The question early occurs to any one either observing the phenomena of smoke-rings of investigating the theory,—What conditions determine the size of the ring in any case? Helmholtz’s investigation proves that the angular vortex velocity of the core varies directly as its length, or inversely as its sectional area. Hence the strength of the electric current in the electromagnet, corresponding to an infinitely thin vortex core, remains constant, however much its length may be altered in the course of the transformations which it experiences by the motion of the fluid. Hence it is obvious that the larger the diameter of the ring for the same volume and strength of vortex motions in an ordinary Helmholtz ring, the greater is the whole kinetic energy of the fluid, and the greater is the momentum; and we therefore see that the dimensions of a Helmholtz ring are determined when the volume and strength of the vortex motion are given, and, besides, either the kinetic energy or the momentum of the whole fluid motion due to it. Hence if, after any number of collisions or influences, a Helmholtz ring escapes to a great distance from others and is then free, or nearly free, from vibrations, its diameter will have been increased or diminished according as it has taken energy from, or given energy to, the others. A full theory of the swelling of vortex atoms by elevation of temperature is to be worked out from this principle.

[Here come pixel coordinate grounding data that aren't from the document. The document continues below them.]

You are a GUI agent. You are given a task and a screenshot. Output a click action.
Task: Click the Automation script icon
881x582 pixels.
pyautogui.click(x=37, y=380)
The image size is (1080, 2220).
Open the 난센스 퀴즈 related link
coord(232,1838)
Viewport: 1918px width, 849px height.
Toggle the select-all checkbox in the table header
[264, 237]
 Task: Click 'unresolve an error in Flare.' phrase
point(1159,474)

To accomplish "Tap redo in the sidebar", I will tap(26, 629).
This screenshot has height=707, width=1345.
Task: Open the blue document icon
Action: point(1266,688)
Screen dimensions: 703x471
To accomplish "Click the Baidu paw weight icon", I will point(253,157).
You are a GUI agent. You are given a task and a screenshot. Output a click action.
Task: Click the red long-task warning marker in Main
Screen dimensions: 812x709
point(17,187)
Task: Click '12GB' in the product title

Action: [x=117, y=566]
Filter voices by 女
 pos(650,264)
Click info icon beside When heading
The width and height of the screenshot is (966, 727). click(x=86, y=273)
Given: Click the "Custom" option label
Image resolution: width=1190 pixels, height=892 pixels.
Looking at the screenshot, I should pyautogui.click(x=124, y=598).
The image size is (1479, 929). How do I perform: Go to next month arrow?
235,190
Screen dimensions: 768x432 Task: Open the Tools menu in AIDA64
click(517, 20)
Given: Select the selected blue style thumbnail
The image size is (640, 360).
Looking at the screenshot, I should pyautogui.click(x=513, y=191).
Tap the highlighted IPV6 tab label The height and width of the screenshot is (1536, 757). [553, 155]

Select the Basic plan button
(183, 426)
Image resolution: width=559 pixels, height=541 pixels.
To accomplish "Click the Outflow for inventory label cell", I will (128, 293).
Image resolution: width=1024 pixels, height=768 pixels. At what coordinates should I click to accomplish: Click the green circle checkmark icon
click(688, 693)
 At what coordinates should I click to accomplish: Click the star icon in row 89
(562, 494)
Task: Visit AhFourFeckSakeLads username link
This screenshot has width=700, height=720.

Professor Tait’s plan of exhibiting smoke-rings is as follows:—A large rectangular box, open at one side, has a circular hole of 6 or 8 inches diameter cut in the opposite side. A common rough packing-box of 2 feet cube, or thereabout, will answer the purpose very well. The open side of the box is closed by a stout towel or piece of cloth, or by a sheet of india-rubber stretched across it. A blow on this flexible side causes a circular vortex ring to shoot out from the hole on the other side. The vortex rings thus generated are visible if the box is filled with smoke. One of the most convenient ways of doing this is to use two retorts with their necks thrust into holes made for the purpose in one of the sides of the box. A small quantity of muriatic acid is put into one of these retorts, and of strong liquid ammonia into the other. By a spirit-lamp applied from time to time to one or the other of these retorts, a thick cloud of sal-ammoniac is readily maintained in the inside of the box. A curious and interesting experiment may be made with two boxes thus arranged, and placed either side by side close to one another or facing one another so as to project smoke-rings meeting from opposite directions—or in various relative positions, so as to give smoke-rings proceeding in paths inclined to one another at any angle, and passing one another at various distances. An interesting variation of the experiment may be made by using clear air without smoke in one of the boxes. The invisible vortex rings projected from it render their existence startingly sensible when they come near any of the smoke-rings proceeding from the other box.